2012-09-13 Thread Junio C Hamano
Andrew Ardill andrew.ard...@gmail.com writes:

 On 14 September 2012 04:06, Junio C Hamano gits...@pobox.com wrote:
 Andrew Ardill andrew.ard...@gmail.com writes:

 short-branch-description
   long-branch-description
   notes
   next-steps
   * branch-name (creation-date) number-of-commits
 (merge-status)
[list-of-commits]
 (branch-usage)

 I do not see how it makes any sense to have the This is where the
 section begins with, and its name is this line in the middle of a
 block indented in such a way.  Care to explain?
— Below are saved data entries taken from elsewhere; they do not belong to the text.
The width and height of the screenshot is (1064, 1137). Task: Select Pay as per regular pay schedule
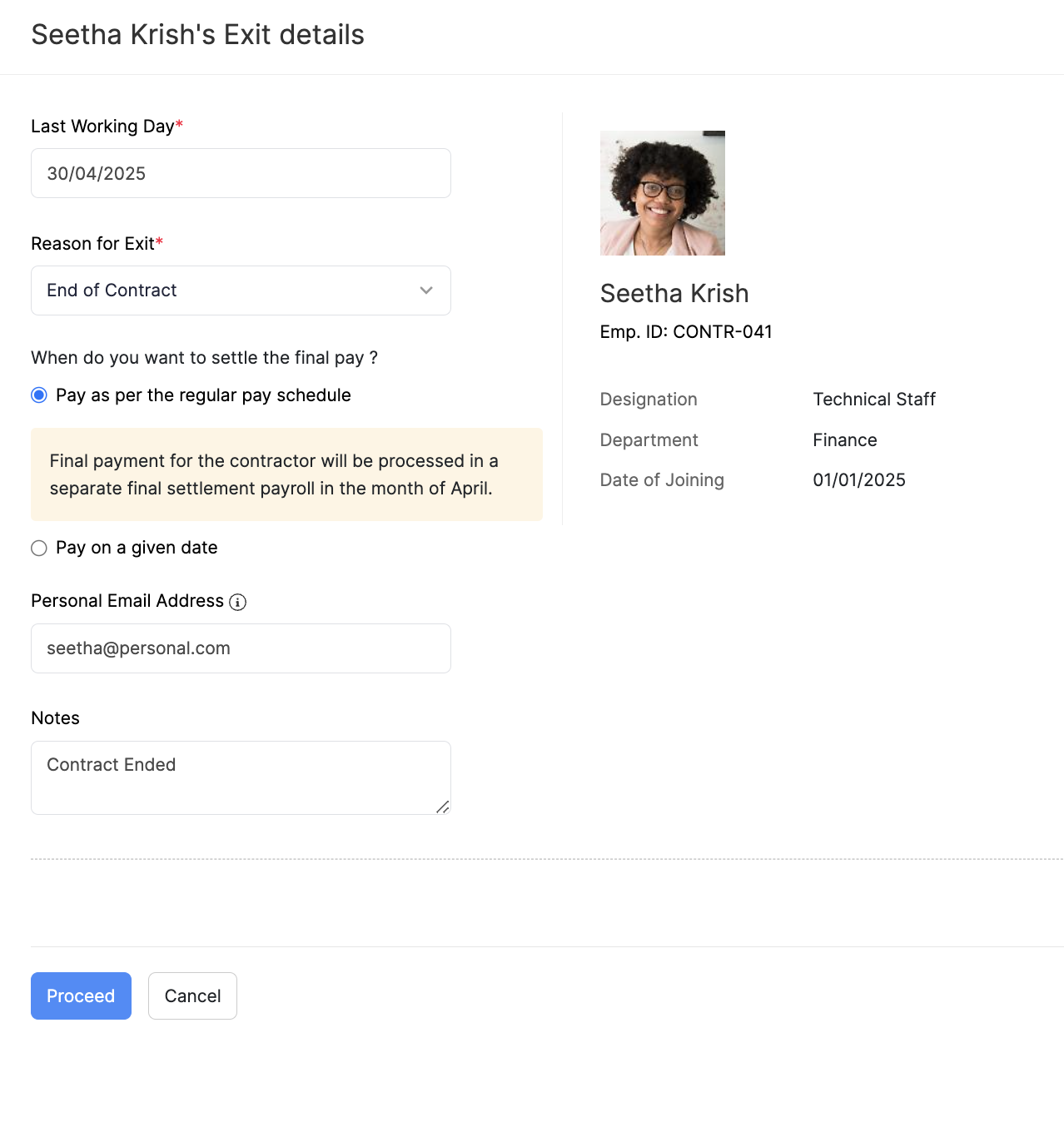click(x=39, y=395)
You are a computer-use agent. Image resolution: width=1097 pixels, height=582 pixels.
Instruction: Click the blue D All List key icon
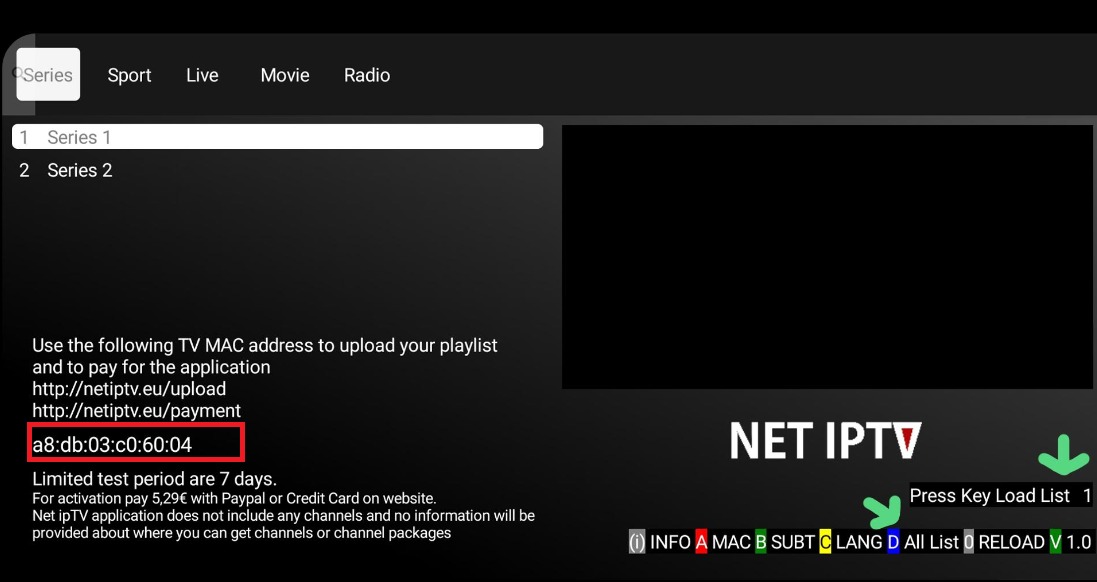(893, 541)
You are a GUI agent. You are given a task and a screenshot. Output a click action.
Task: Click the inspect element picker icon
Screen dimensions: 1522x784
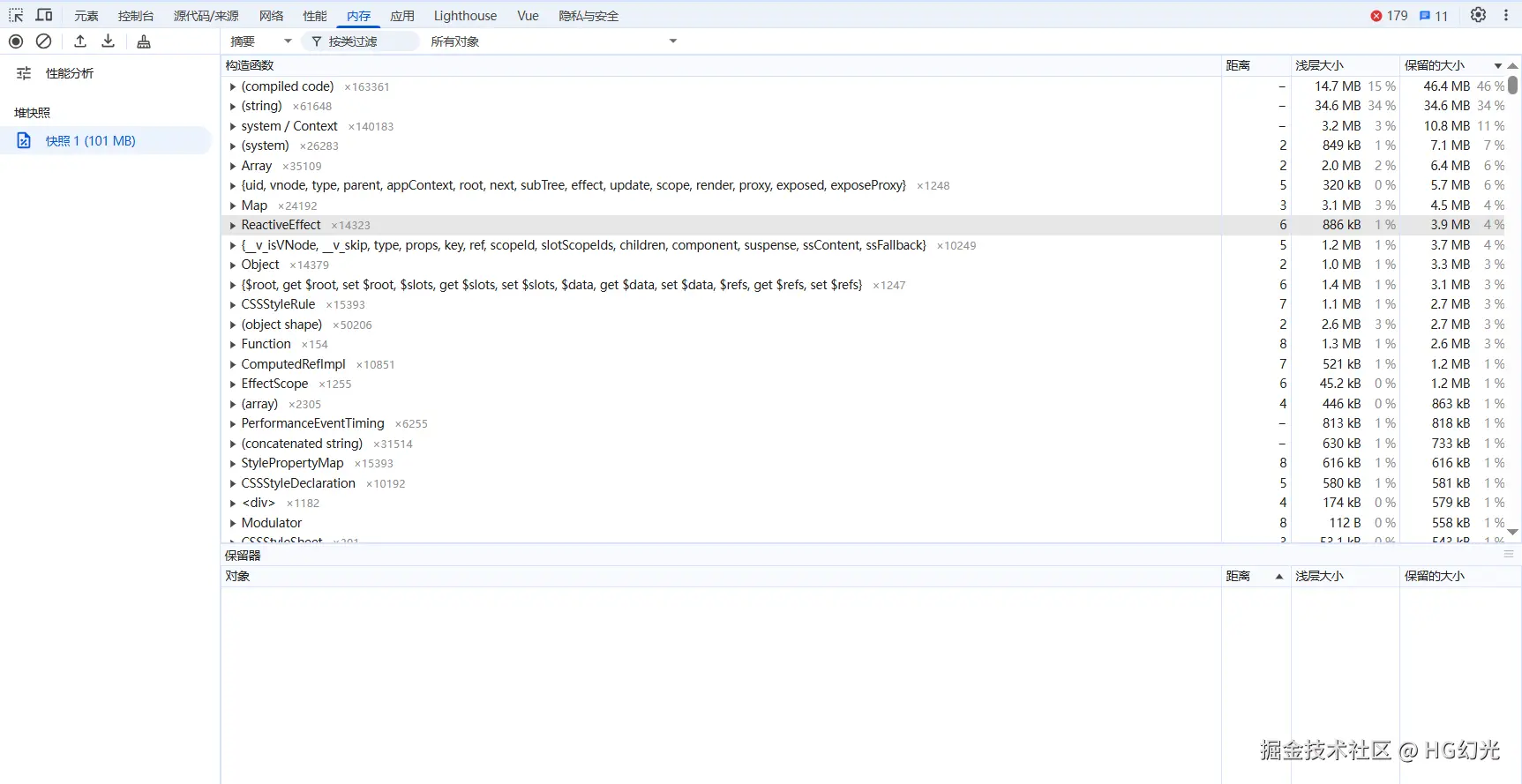[x=16, y=15]
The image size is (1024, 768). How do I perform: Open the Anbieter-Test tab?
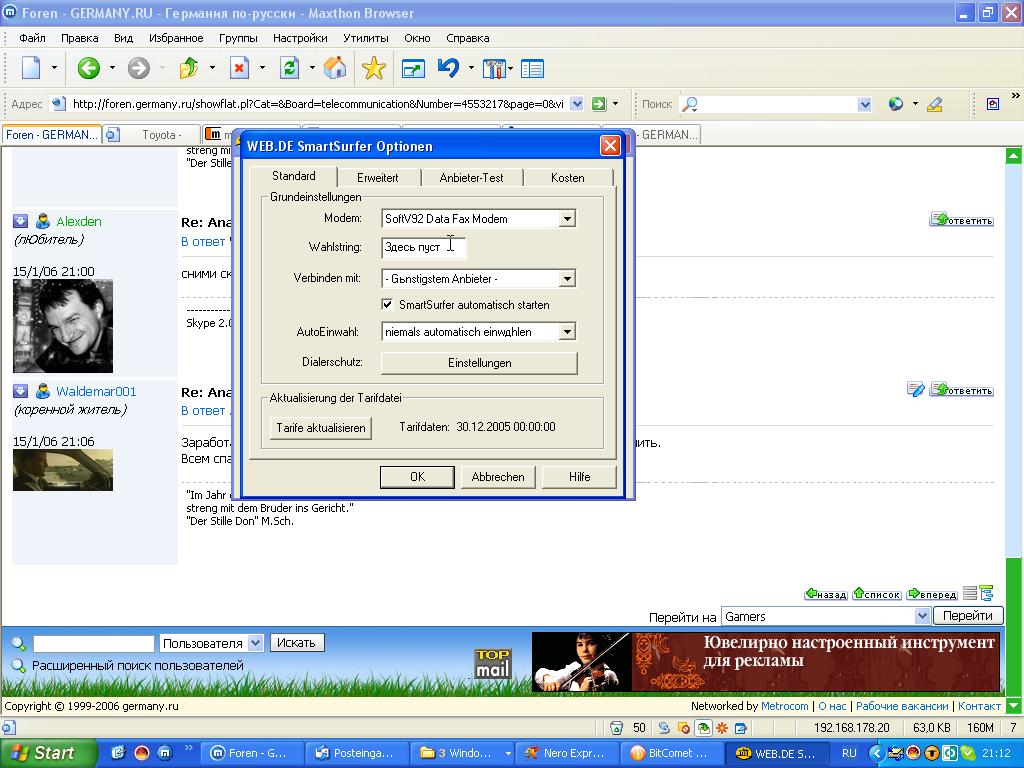tap(471, 178)
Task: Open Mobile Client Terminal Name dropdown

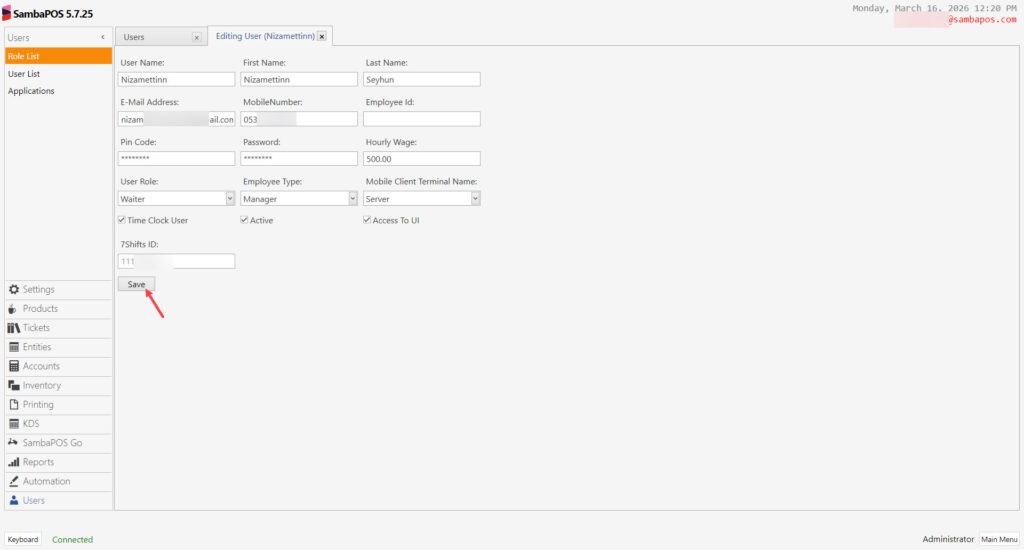Action: coord(475,199)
 I'm not quite sure what aspect you are referring to,...

Just this part, as I do not have much time.  Here is your reordered
one I will reject:

  A  jc/maint-blame-no-such-path
   git blame MAKEFILE run in a history that has Makefile but not
   MAKEFILE should say No such file MAKEFILE in HEAD, but got
   confused on a case insensitive filesystem.

  B* jc/maint-blame-no-such-path (2012-09-10) 1 commit
- blame $path: avoid getting fooled by case insensitive filesystems

I was noting that B which *is* formatted as a header line (it EVEN
has a leading asterisk to make it clear that it begins something
new) is in the middle, and you added a redundant A that is not even
marked clearly as a header line.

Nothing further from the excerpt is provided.